Through data retrieved from some 11 million computers running Symantec anti-virus software, researchers studied 18 zero-day cases that occurred between 2008 and 2010. They found that the majority of these attacks, 11, involved vulnerabilities that had never before been publicly known. Their report is expected to be presented Thursday at the Association for Computing Machinery's Computer and Communications Security conference in Raleigh, N.C.
The authors of the report – Leyla Bilge and Tudor Dumitras, senior research engineers at Symantec Research Labs – said that while zero-day attacks are not major threats to most users, they are serious for the organizations being targeted.
“It seems that as long as software will have bugs and the development of exploits for new vulnerabilities will be a proﬁtable activity, we will be exposed to zero-day attacks," the report said. "In fact, 60 percent of the zero-day vulnerabilities we identify in our study were not known before, which suggests that there are many more zero-day attacks than previously thought – perhaps more than twice as many.”

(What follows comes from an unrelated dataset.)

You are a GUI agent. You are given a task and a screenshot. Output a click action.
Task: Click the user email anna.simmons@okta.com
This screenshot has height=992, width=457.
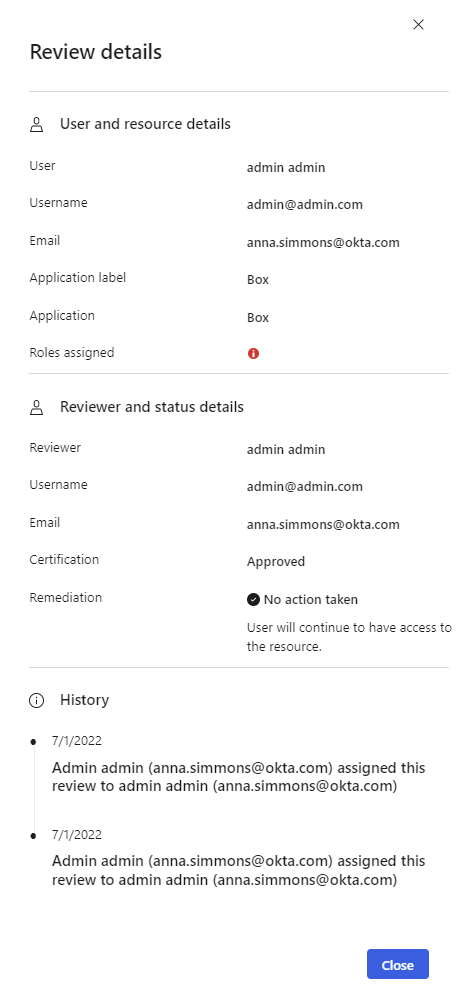point(323,243)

The report also addressed an ongoing security industry debate on whether researchers – assuming they want to – should disclose vulnerabilities and exploits to the public prior to affected software vendors being notified.
The authors concluded that the trade-off for full disclosure to the public, where software makers may be incited to patch issues more quickly, is unclear when weighed against the significant increase in attacks that could result upon full disclosure.

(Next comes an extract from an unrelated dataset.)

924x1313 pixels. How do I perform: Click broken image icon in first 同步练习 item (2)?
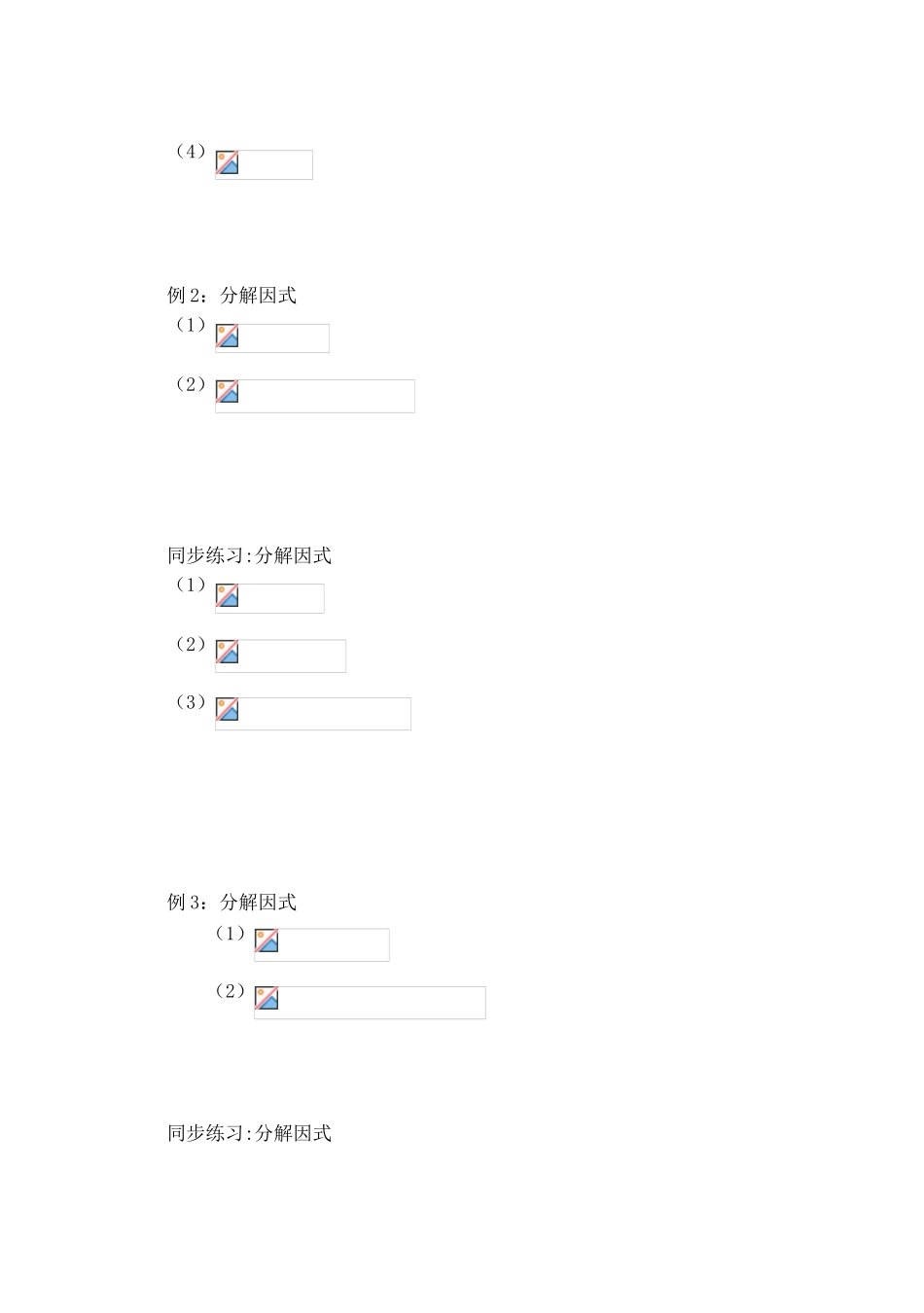pyautogui.click(x=228, y=653)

The report said more comprehensive data on zero-day attacks is needed before a decision can be made.
Brian Laing, director of U.S. marketing and products at AhnLab, a South Korea-based security solutions provider, told SCMagazine.com on Wednesday that measures taken to notify the public of exploits should match the scope of the threat. Laing leads development initiatives of zero-day detection products at AhnLab.
“I think it depends on the vulnerability itself,” he said. “If it's an issue where a configuration change won't help and it needs a software fix, I'm all for giving the vendor time to make that patch.”
Pierluigi Stella, CTO of Houston-based managed security services provider Network Box, said in an email to SCMagazine.com on Wednesday that attackers have no interest in coming clean about an exploit.
For them, the exploit is already “old news,” Stella said.
“Revealing the issue to the public, or not, does not change the fact that professional hackers are doing all this research on their own, are already fully aware of the vulnerabilities, are possibly exploiting them and aren't telling anybody,” Stella said. “Because the longer their findings stay secret the more money they can make.”